Les prières ont commencé à la tombée de la nuit. Elles se sont terminées trois heures plus tard. Les cloches du château ont retentit dans un concert nocturne pour annoncer la fin du recueillement.
Je suis née l’année de l’aigle, alors j’ai prié l’animal majestueux de prendre soin de ma sœur. J’ai aussi prié pour que Larios soit un bon mari, un bon prince et un bon roi.
La nuit a été courte. Dès le lever du soleil, tout le monde a commencé à se préparer. En ce jour de fête le noir était interdit, il est symbole de mort. De même que le blanc car seul les mariés ont le droit d’en porter.

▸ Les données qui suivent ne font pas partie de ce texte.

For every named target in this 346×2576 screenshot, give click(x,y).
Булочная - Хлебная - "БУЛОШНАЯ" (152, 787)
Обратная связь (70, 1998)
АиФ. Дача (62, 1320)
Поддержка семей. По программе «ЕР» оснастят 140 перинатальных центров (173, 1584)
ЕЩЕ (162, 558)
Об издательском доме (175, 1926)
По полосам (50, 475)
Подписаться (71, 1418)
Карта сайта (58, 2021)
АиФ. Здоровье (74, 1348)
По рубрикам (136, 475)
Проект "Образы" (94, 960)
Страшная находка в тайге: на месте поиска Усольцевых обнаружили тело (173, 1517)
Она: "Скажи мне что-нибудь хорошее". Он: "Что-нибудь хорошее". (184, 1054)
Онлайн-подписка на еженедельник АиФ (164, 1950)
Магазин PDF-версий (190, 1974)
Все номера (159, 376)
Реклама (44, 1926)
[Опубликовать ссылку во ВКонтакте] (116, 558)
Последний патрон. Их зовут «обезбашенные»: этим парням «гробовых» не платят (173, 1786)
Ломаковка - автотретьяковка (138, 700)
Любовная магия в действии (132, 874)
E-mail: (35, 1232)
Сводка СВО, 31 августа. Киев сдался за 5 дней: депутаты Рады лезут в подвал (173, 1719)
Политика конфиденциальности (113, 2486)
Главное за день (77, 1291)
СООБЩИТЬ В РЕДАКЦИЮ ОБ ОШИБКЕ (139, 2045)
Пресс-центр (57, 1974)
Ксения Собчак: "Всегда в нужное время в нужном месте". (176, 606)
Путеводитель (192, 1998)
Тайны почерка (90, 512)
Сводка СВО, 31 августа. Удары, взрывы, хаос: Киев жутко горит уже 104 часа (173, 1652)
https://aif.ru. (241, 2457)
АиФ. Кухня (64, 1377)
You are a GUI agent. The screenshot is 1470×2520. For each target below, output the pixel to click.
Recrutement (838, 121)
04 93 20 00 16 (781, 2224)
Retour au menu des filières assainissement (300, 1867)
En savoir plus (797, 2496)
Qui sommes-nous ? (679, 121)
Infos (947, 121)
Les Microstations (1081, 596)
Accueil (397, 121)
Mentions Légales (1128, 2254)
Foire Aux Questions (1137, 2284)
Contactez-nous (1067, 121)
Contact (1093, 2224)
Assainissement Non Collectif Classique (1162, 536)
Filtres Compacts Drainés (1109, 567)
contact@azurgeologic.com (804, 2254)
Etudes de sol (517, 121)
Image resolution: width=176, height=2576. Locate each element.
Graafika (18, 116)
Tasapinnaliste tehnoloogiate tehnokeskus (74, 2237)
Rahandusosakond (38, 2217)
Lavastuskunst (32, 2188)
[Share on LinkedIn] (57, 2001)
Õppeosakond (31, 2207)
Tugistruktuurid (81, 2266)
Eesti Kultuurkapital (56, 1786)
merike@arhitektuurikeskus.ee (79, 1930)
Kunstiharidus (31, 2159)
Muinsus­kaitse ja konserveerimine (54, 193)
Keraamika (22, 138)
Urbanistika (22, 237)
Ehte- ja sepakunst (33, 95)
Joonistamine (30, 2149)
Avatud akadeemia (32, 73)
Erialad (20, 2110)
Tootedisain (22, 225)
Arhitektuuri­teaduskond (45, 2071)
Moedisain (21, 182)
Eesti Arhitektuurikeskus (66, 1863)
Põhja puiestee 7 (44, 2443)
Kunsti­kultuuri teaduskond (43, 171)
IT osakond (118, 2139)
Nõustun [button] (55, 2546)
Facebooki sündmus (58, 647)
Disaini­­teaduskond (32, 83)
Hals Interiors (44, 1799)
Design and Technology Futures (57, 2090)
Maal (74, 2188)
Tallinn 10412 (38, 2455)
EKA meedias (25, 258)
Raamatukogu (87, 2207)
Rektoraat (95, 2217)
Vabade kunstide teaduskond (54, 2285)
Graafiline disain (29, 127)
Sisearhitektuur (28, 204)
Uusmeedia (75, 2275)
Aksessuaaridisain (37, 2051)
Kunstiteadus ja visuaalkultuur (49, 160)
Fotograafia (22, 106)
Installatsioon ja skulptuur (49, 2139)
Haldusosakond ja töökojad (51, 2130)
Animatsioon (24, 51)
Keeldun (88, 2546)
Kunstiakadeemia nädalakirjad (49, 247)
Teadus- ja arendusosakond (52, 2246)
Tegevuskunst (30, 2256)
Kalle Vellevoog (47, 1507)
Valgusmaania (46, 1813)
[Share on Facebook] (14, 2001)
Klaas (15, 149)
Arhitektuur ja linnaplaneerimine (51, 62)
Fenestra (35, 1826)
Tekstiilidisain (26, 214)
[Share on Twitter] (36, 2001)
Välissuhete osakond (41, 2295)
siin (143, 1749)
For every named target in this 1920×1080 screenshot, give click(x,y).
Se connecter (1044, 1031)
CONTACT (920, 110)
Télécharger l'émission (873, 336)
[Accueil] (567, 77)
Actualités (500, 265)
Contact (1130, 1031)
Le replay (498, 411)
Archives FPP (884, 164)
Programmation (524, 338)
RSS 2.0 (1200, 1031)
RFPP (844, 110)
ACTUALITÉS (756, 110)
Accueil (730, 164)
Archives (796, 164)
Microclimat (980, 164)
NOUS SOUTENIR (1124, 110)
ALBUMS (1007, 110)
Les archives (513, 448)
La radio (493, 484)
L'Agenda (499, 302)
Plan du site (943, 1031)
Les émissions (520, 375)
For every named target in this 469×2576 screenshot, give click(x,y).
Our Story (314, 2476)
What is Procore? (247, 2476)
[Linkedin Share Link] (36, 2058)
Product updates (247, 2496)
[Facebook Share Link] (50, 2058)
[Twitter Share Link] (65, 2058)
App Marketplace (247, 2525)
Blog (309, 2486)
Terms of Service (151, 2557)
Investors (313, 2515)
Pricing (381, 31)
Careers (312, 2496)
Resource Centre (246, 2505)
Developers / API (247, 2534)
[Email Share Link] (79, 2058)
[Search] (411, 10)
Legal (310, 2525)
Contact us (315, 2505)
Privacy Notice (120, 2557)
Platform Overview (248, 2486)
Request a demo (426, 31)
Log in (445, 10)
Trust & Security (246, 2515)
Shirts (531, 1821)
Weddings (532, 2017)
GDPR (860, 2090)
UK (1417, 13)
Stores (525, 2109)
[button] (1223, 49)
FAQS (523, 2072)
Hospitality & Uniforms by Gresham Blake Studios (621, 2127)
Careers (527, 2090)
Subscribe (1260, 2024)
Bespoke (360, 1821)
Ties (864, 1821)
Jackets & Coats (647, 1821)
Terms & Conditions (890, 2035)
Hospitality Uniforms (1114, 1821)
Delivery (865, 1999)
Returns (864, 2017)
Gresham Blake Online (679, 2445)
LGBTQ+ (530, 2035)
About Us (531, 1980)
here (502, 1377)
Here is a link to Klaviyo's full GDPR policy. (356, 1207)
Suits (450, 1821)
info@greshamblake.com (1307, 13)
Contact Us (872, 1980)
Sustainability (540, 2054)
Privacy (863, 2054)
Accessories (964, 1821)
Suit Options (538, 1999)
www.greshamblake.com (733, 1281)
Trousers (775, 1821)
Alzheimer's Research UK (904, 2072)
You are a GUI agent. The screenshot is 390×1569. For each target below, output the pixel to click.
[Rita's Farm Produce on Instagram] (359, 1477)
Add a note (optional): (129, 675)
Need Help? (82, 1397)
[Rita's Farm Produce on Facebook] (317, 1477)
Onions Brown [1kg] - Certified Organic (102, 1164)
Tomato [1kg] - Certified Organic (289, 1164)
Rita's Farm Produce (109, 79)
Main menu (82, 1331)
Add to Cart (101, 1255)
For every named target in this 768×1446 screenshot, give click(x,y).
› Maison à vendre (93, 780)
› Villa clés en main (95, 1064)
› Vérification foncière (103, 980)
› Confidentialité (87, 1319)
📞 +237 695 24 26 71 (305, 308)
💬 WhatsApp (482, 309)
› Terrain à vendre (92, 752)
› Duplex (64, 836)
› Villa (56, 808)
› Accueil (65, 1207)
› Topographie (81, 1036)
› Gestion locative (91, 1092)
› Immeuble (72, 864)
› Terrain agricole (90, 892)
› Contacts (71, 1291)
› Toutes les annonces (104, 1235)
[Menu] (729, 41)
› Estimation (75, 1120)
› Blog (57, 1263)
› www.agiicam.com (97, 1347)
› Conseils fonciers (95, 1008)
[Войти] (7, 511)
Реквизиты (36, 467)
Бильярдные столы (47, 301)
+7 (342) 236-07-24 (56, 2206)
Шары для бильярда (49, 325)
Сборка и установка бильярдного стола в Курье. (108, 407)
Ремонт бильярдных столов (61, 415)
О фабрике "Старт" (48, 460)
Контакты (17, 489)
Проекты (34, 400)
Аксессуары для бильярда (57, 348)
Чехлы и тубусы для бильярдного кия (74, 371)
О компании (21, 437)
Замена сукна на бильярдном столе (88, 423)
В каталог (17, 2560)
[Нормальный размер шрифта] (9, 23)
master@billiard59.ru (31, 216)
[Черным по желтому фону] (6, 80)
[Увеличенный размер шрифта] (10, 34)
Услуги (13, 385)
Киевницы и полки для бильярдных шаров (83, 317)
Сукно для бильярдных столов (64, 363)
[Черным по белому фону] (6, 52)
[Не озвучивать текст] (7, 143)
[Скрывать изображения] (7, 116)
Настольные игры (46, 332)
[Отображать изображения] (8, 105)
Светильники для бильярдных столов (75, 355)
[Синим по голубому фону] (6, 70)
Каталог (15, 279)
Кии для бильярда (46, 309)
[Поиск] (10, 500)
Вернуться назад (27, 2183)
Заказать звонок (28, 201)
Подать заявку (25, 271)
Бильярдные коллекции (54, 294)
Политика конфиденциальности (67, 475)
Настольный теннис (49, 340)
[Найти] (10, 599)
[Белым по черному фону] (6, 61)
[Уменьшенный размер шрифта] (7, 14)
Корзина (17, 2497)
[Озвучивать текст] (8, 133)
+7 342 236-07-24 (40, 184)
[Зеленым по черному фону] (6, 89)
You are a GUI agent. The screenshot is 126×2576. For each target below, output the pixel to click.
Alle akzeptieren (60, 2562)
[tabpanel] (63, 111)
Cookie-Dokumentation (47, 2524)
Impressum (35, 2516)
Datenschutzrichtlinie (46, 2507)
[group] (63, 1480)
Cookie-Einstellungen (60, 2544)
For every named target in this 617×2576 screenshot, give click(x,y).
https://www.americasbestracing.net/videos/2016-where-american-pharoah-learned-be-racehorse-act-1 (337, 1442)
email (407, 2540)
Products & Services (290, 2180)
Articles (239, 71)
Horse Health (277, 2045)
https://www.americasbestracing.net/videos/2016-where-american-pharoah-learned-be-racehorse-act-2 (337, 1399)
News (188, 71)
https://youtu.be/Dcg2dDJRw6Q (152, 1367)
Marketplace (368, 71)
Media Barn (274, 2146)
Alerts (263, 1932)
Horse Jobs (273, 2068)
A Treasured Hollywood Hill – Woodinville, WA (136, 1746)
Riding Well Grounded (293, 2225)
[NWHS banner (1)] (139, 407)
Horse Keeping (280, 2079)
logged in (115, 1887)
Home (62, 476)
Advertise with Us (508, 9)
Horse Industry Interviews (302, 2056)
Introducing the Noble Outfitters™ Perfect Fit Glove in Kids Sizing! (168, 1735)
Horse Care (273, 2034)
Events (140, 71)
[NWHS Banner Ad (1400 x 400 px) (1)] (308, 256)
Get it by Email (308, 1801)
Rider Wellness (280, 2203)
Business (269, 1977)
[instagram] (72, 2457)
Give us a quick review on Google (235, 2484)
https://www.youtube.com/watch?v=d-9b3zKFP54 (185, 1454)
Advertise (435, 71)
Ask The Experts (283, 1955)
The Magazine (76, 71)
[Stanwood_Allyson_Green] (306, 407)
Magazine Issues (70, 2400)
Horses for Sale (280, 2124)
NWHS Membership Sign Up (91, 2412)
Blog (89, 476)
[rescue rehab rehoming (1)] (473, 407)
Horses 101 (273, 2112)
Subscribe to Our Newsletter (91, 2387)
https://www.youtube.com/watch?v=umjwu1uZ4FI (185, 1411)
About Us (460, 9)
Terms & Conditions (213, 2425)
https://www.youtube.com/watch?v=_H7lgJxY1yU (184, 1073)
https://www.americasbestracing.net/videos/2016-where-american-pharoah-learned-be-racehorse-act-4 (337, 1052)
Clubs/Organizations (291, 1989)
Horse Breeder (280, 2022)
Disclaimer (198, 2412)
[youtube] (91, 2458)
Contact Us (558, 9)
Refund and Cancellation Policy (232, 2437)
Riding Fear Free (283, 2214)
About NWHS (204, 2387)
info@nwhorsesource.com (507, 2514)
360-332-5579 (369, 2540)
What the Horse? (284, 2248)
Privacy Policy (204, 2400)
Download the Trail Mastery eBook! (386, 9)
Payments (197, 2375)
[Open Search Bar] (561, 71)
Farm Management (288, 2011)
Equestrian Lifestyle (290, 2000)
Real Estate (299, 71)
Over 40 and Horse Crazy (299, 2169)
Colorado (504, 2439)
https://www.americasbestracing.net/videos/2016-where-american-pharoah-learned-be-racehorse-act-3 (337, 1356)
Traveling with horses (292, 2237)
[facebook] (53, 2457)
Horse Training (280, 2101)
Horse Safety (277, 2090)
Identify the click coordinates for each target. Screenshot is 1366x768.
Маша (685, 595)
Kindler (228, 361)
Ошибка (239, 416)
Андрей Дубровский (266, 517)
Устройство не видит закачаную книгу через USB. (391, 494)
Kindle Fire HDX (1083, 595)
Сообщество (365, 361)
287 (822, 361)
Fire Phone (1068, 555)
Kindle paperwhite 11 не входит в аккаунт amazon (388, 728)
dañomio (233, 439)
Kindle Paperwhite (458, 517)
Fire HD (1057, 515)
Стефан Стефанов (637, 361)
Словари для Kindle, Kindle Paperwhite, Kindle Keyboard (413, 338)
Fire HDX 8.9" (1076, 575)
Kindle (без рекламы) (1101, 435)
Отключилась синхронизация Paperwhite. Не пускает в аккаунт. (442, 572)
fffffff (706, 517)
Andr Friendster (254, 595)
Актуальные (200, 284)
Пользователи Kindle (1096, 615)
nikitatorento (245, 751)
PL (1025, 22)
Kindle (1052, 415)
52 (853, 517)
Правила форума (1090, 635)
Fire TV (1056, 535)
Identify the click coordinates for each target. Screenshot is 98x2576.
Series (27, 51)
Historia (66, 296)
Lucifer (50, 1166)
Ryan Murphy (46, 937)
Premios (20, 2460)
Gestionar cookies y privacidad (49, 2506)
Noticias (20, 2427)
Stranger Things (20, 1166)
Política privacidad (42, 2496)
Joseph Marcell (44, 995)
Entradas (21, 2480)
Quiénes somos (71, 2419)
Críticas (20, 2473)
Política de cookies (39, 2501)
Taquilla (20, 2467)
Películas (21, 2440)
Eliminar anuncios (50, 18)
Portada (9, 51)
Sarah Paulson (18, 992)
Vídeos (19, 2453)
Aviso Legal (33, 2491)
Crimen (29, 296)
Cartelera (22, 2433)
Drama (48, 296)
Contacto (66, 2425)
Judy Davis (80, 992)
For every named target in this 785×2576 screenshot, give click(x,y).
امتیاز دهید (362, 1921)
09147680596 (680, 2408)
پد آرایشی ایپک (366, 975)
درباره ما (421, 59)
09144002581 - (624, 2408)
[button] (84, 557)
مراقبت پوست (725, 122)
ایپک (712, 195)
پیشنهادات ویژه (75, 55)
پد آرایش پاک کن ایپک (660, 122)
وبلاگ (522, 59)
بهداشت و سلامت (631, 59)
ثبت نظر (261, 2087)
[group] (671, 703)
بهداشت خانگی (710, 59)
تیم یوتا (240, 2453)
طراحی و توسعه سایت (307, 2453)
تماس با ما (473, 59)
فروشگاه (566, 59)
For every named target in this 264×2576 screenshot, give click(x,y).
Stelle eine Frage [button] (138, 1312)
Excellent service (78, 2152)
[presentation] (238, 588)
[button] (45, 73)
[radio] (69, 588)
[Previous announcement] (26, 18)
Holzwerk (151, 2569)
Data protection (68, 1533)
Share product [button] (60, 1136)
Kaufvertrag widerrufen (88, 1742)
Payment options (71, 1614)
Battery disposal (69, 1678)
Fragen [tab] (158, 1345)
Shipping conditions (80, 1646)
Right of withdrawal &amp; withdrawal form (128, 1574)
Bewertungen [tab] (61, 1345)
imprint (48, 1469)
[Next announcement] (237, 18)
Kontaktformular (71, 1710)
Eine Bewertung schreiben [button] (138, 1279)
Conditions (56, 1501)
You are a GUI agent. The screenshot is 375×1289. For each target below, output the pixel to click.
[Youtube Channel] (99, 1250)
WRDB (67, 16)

Pour l’occasion j’avais une magnifique robe faite juste pour ce jour. Elle est tellement belle que je regrette de ne jamais pouvoir la remettre.
La cérémonie a eu lieu en extérieur pour que tout le monde puisse y assister.
Les mariés et Père se tenaient au sommet d’une petite colline. Derrière eux, on pouvait apercevoir les premiers arbres du Royaume aux Mille Forêts d’Or. D’un côté de la colline se regroupait l’ensemble des nobles et des cavaliers, le peuple et les demi-hommes de mon royaume. De l’autre côté se trouvait le peuple du marié.
Etant la sœur d’Orine, j’étais au premier rang avec ma famille. Mais je pense que les demi-hommes, installés derrière tous les autres ne devaient rien voir.
Les mariés étaient magnifique et formait un très beau couple. Larios portait une tenue de cavalier. Par-dessus sa tunique légère, il avait une amure forgée par des mains expertes. Le métal utilisé vient des grottes des Terres Perdus. L’armure avait le blanc laiteux des nuages et était aussi légère qu’une simple veste. Malgré tout elle était extrêmement solide. Et pour finir une longue cape posée sur ses épaules volait autour de lui.
A côté de lui, Orine rayonnait tel un ange. D’abord grâce à sa robe, réalisée par les meilleures couturières du royaume. En soie blanche et en mousseline crémeuse, elle a été cousue au fil d’or. Le vent agitait légèrement le tissu et j’avais l’impression que ma sœur allait s’envoler…
Ses longs cheveux reposaient librement sur ses épaules. Et bien sûr elle avait son médaillon gravé du blason de notre famille autour du cou.
Entre eux se tenait Père. Il avait sa tenue de Maître de cérémonie. Seul le médaillon royal égayait sa tunique bleue marine. Lors des cérémonies, Père semble toujours dominer la foule. Une aura de force se dégage de lui. En sa présence tout le monde retient son souffle pour accueillir chacune de ses paroles.
Pour la suite, bah… c’était une cérémonie de mariage classique : promesse de fidélité, échange d’alliance et bla bla bla.
Puis une fois tous les beaux discours prononcés, les deux mariés sont partis ensembles, sur le même cheval, en direction de leur nouvelle demeure. Toute la nuit la fête a retentit dans chaque rue, chaque maison et chaque palais des deux royaumes unis par ce nouveau mariage.